That ambition was evident from the kick-off as, with a strong wind at their backs, Chieftains spent the first seven minutes camped in opposition territory. However, their sustained pressure yielded no points, although it did force a yellow card for Selkirk flanker Robert Cook for killing the ball within sight of the line.

Despite being a man short, the Borderers snatched the lead with their first attack, James Bett racing onto a well-weighted chip from Ross Nixon, and Aaron McColm converting,

The hosts were struggling to keep on the right side of the referee, conceding nine penalties in the opening quarter. However, when they did piece together a decent move, they offered a glimpse of their pace behind the scrum. And that eventually yielded points in 23 minutes when Hunter raced through and drew the final defender before releasing Gregor Christie for a try. The creator added the extras to square matters.
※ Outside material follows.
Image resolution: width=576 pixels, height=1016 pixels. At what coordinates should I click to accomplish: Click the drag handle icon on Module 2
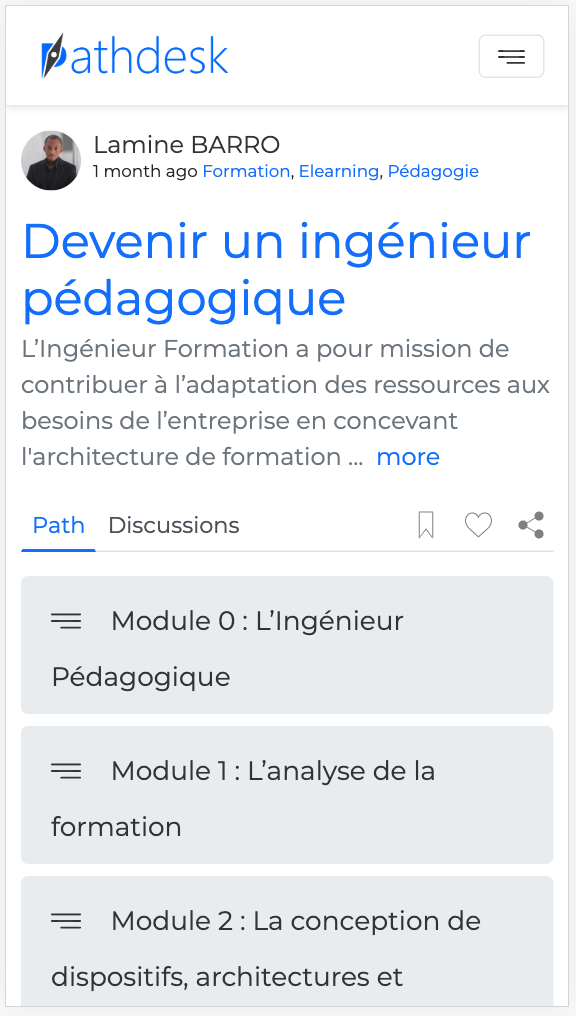[66, 921]
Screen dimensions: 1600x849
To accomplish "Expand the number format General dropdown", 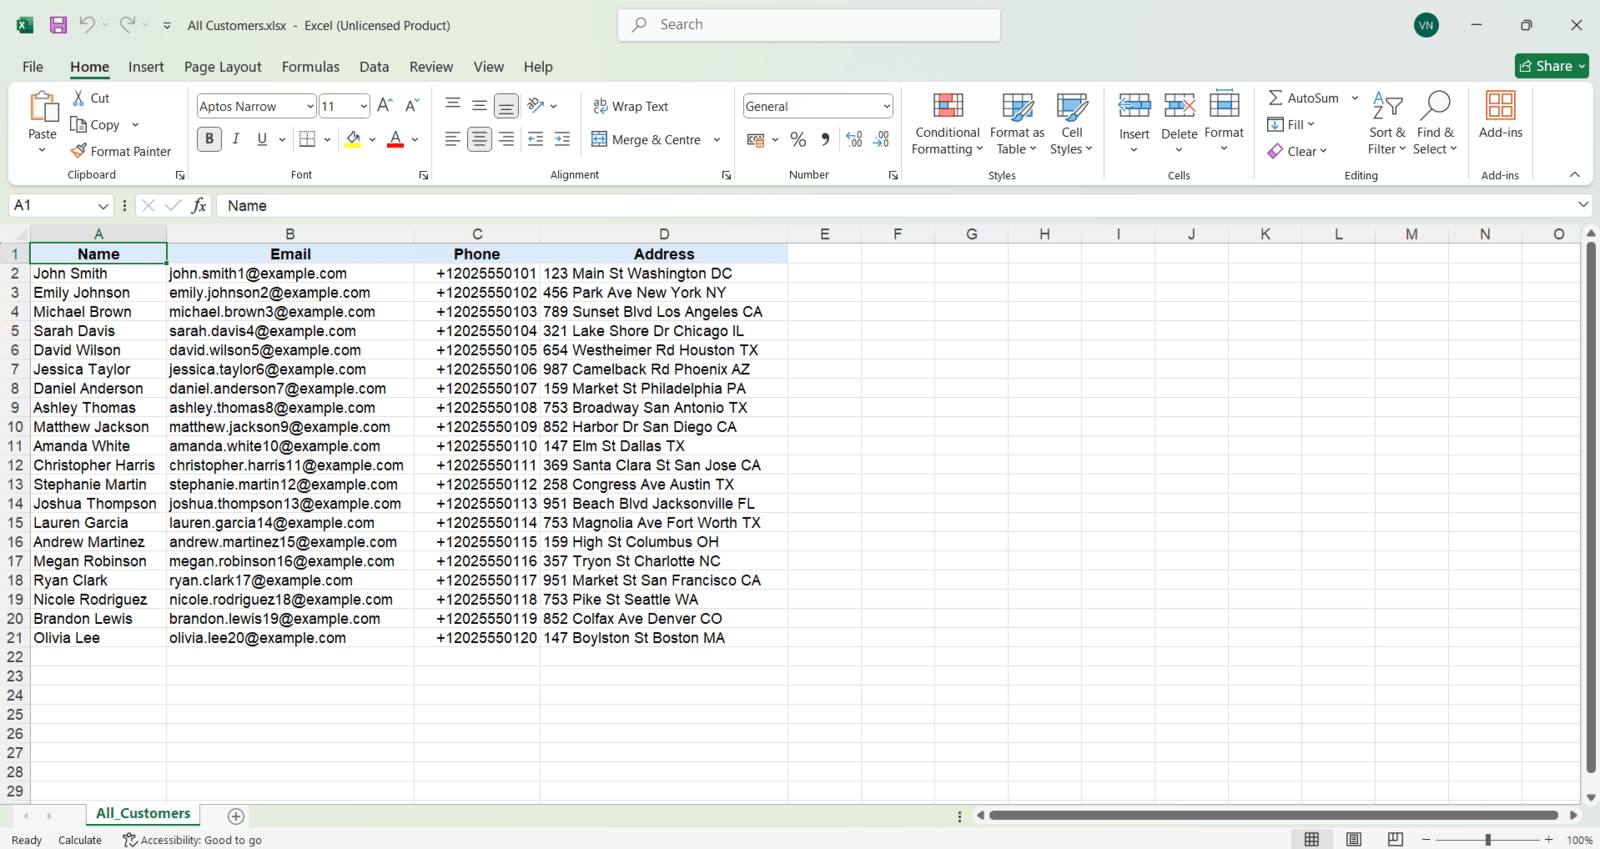I will 886,106.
Hunter was on target again after Christie turned supplier to send Fergus Scott clear for the second Chieftains score four minutes later, and he extended the lead to 10 points when he stroked over a penalty shortly before half time.

Chieftains resumed well and a powerful run by Wallace Nelson – fielded at flanker rather than his normal postion of winger – created the platform for a multi-phase effort that saw them edge ever closer to the line before Hunter picked up and plunged over for a score he also converted.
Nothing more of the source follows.